REQUIREMENT:
Taking only the lines of the data below that start with the line containing "At what (x,y)" and go on through the line containing "male-label: MALE is", give them as a JSON list of strings, one string per line, with blank lines left out.

GIVEN ENTRIES:

****************************************

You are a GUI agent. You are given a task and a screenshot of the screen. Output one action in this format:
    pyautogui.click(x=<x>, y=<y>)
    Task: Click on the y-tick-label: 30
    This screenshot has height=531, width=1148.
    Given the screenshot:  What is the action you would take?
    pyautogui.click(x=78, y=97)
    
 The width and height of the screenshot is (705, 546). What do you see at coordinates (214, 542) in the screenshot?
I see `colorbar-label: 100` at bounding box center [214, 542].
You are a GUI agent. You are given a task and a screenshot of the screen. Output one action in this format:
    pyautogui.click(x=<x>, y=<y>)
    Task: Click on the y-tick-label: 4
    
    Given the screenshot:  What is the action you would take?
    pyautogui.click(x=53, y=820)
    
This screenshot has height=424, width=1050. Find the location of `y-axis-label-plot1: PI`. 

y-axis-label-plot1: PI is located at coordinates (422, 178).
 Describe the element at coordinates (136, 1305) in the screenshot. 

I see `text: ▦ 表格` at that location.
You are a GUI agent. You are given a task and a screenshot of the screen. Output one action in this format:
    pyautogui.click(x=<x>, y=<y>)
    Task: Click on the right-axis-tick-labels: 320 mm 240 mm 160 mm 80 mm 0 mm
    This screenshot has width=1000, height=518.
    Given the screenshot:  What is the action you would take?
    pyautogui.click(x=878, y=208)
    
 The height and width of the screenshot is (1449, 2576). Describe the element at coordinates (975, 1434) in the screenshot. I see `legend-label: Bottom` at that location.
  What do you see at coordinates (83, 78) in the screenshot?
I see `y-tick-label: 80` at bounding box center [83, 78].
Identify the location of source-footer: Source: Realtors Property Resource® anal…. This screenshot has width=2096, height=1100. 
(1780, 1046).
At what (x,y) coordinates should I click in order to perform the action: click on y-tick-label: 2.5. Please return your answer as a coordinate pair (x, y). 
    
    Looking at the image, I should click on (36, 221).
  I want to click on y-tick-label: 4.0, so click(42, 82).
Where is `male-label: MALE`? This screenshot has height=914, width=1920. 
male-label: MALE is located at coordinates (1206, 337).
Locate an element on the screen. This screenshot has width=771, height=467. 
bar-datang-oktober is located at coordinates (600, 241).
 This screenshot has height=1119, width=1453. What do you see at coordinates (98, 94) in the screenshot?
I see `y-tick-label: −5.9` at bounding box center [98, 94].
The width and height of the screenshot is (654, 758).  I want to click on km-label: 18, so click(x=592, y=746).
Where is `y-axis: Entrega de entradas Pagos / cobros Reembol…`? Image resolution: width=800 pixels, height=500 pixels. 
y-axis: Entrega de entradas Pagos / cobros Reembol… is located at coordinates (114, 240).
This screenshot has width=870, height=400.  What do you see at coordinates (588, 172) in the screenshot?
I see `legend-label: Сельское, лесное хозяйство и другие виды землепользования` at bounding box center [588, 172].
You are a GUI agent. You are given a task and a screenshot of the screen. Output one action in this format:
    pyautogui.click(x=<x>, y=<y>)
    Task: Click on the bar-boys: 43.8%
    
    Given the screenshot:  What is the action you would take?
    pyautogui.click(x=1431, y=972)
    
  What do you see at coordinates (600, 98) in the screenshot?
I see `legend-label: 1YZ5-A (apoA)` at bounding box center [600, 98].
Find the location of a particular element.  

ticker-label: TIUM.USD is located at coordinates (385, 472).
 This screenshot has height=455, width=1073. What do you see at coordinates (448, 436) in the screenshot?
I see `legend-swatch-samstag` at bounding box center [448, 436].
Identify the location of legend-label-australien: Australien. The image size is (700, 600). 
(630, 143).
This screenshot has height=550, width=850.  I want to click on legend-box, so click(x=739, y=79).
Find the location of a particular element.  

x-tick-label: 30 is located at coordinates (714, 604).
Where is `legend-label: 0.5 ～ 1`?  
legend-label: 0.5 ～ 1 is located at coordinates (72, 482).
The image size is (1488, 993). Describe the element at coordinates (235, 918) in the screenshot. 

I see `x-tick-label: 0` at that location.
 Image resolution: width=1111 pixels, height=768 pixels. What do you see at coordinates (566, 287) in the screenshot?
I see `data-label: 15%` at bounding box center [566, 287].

****************************************

WRITTEN SOLUTION:
[
  "At what (x,y) coordinates should I click in order to perform the action: click on y-tick-label: 2.5. Please return your answer as a coordinate pair (x, y). ",
  "    Looking at the image, I should click on (36, 221).",
  "  I want to click on y-tick-label: 4.0, so click(42, 82).",
  "Where is `male-label: MALE`? This screenshot has height=914, width=1920. ",
  "male-label: MALE is located at coordinates (1206, 337)."
]